Ski-Alpin: ÖSV-Techniker leicht im Aufwind: "Brust wächst damit"

Von APA
Marco Schwarz kommt langsam in Form

In Alta Badia haben die Techniker unter Österreichs Ski-Herren Lebenszeichen von sich gegeben. Erster Top-Ten-Platz in einem klassischen Riesentorlauf in diesem Weltcup-Winter, einen Tag später erster Stockerlplatz in einem Technik-Event - Roland Leitinger und Marco Schwarz zeigten damit, dass das Potenzial für Spitzenergebnisse auch ohne Marcel Hirscher vorhanden wäre.

Mit Rang drei im Parallel-Riesentorlauf am Montagabend brachte Leitinger den ersten Podestplatz für einen ÖSV-Rennläufer in einem Technikrennen seit dem Saison-Kehraus 2018/19 in die Bücher. "Ganz am Anfang habe ich noch ein bisschen gewackelt, bin trotzdem Fünfter gewesen in der Quali. Dann ist der Lauf sogar noch ein bisschen gerader gewesen, das ist mir eigentlich voll entgegengekommen", berichtete der Salzburger. "Von Lauf zu Lauf bin ich dann immer noch sicherer geworden. Schade nur, dass ich im Halbfinale ein bisschen zu viel riskiert habe."

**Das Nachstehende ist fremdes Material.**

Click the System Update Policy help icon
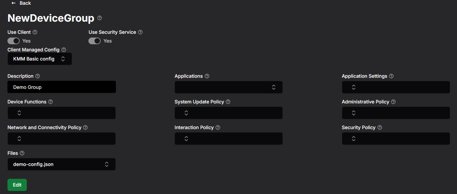 [228, 102]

Die Freude über sein erstes Weltcup-Podium überwog trotzdem alles andere. Der dadurch geschaffene Selbstvertrauen-Turbo soll nun auch im klassischen Riesentorlauf wirken und Leitinger bessere Resultate bescheren. "So sollte es weitergehen. Natürlich, die Brust wächst damit", meinte der 28-Jährige, der heuer nur in Sölden als 19. unter den ersten 20 war. "Ich habe schon gemerkt, dass ich das Herz in die Hand nehme. Das taugt mir, dass ich da wieder hinkomme, dass ich in einem Rennen einfach durchziehe."

Marco Schwarz: "Braucht noch Arbeit, um ganz vorne mitzufahren"

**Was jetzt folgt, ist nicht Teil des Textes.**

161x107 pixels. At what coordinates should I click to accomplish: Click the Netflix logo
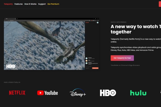coord(17,93)
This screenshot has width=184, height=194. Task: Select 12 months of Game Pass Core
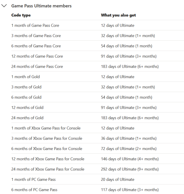click(x=37, y=56)
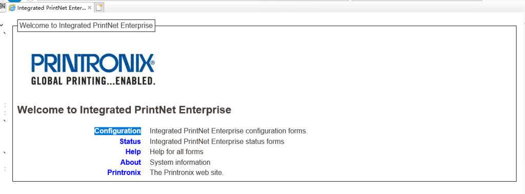Open a new browser tab
The width and height of the screenshot is (525, 194).
point(99,8)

Schwarz war schon zuvor am Sonntag als Sechster dafür verantwortlich, dass die ÖSV-Riesentorläufer erstmals in der Saison in den Top Ten vertreten waren. "Bestes Weltcup-Ergebnis (im Riesentorlauf; Anm.), von dem her bin ich sehr zufrieden. Natürlich braucht es noch Arbeit, um ganz vorne mitzufahren. Da bin ich mir aber sicher, dass das auch kommt", meinte der Kärntner im Anschluss. Nachsatz: "Ich glaube schon, dass das allen ein bisschen Auftrieb gibt."

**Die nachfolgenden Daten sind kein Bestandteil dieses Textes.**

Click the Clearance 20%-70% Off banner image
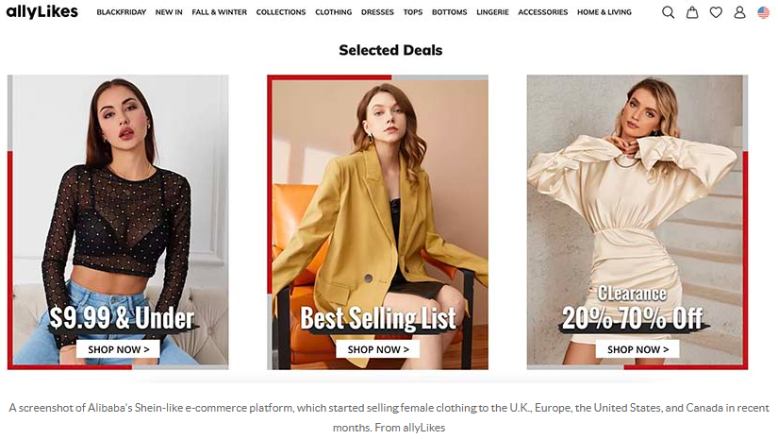Screen dimensions: 778x439 coord(637,222)
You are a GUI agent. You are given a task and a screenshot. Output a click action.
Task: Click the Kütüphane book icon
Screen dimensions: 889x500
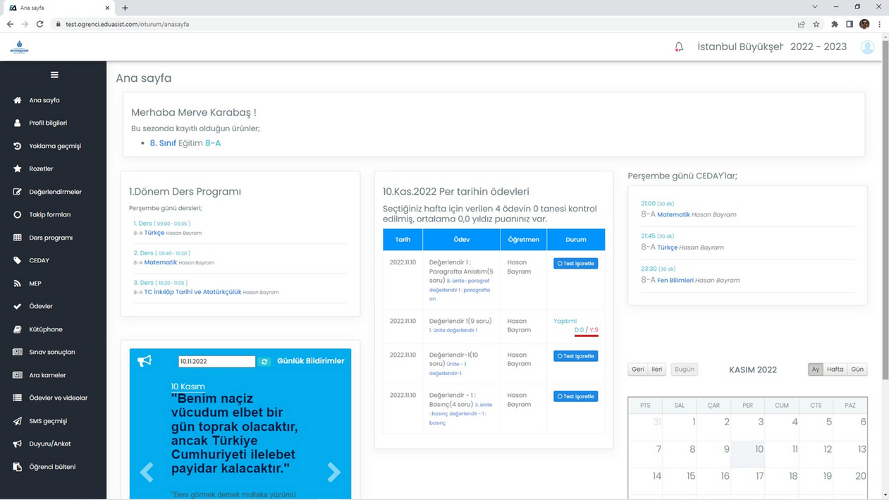tap(18, 329)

Im Parallel-Riesentorlauf kam der dreifache WM-Medaillen-Gewinner von Aare 2019 dann zwar überhaupt nicht ins Fahren und rauschte nach seinem Quali-Aus gleich zurück in die Heimat. Dort waren zwei Ruhetage angesagt, wobei Schwarz am Christtag schon wieder mit Aktivieren beginnen wollte. Und: "Ein paar Keks werde ich mir gönnen, dann habe ich sicher wieder die Kraft."

Positiv ist jedenfalls, dass sein im Februar demoliertes, linkes Knie den Belastungen auf der rumpeligen Gran Risa standhielt. "Auf alle Fälle. Den Härtetest habe ich, glaube ich, bestanden", betonte Schwarz. Nun überlegt er, in Bormio sogar die erste Kombination in diesem Weltcup-Winter in Angriff zu nehmen. "Bormio hätte ich jetzt einmal geplant. Natürlich habe ich noch kein Speed-Training. Wenn es sich ausgeht, werde ich daheim trainieren und dann sehr, sehr spontan entscheiden", kündigte er an.

Gefahren wird am kommenden Sonntag zunächst ein Super-G, dann ein Slalom, wobei die Schnellsten im Speed-Event mit den niedrigeren Startnummern auf die Piste dürfen. Das macht die Sache für Läufer wie Vincent Kriechmayr noch interessanter. "Wir haben uns oft über die Kombi aufgeregt, und zurecht aufgeregt", sagte der Speed-Akteur. "Es waren wirklich oft die Pisten im Slalom schlecht, du hast keine Chance mehr gehabt. Hoffentlich sind die Pisten im Slalom weiterhin schlecht, und wir fahren vorneweg."